Problem to solve
Your answer must be the full set of records, copied exactly, with no pictures in it.

Data for this task
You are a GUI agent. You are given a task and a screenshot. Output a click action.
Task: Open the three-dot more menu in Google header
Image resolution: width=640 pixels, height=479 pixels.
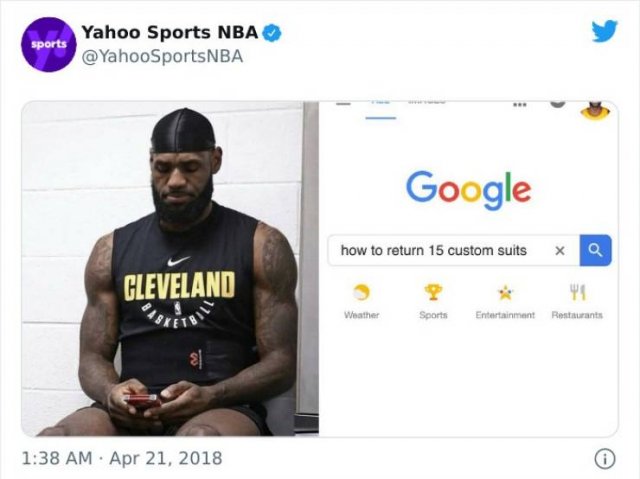tap(519, 104)
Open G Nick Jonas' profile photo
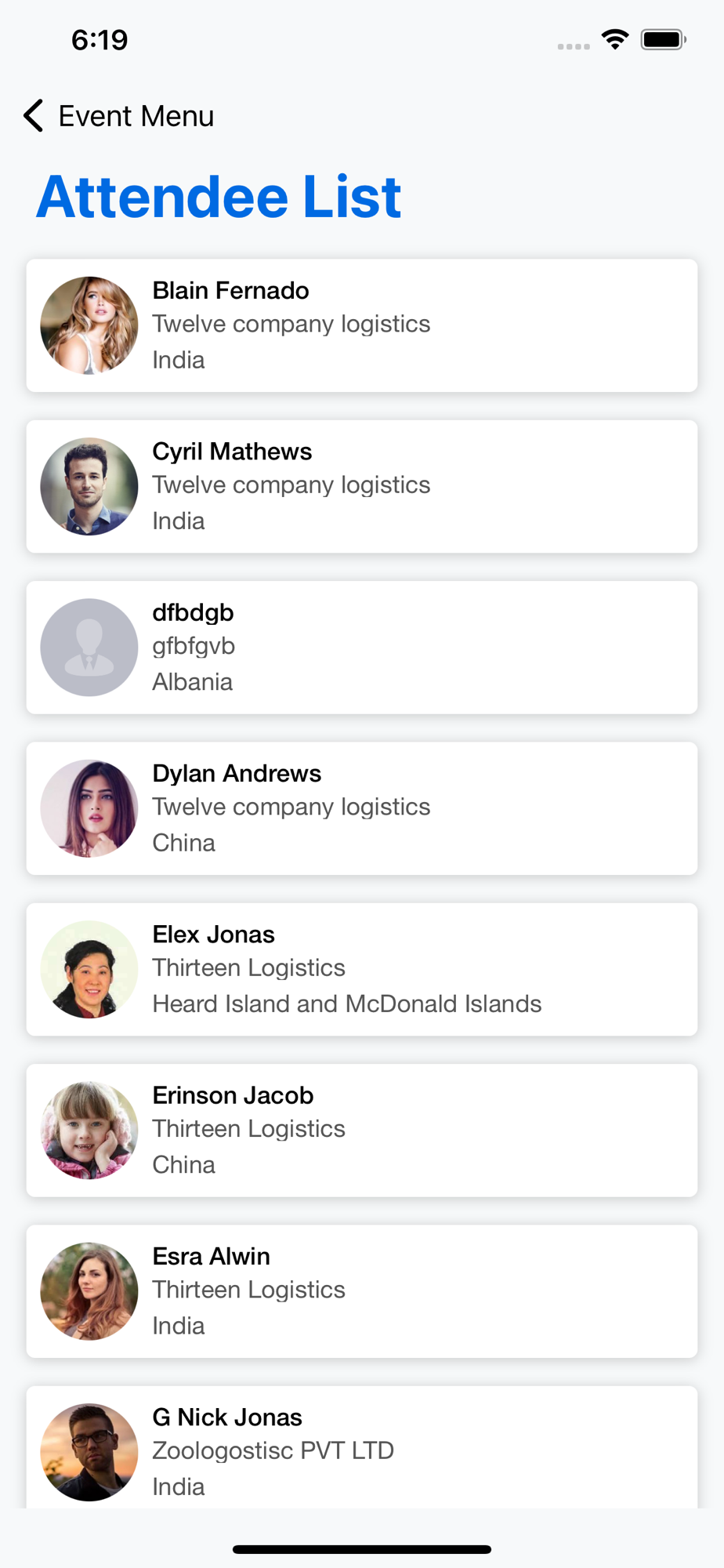 (89, 1452)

Response for this exercise
You are a GUI agent. You are given a task and a screenshot. Output a click action.
Task: Open the three-dot more menu in Google header
Image resolution: width=640 pixels, height=479 pixels.
tap(519, 104)
Open G Nick Jonas' profile photo
 (89, 1452)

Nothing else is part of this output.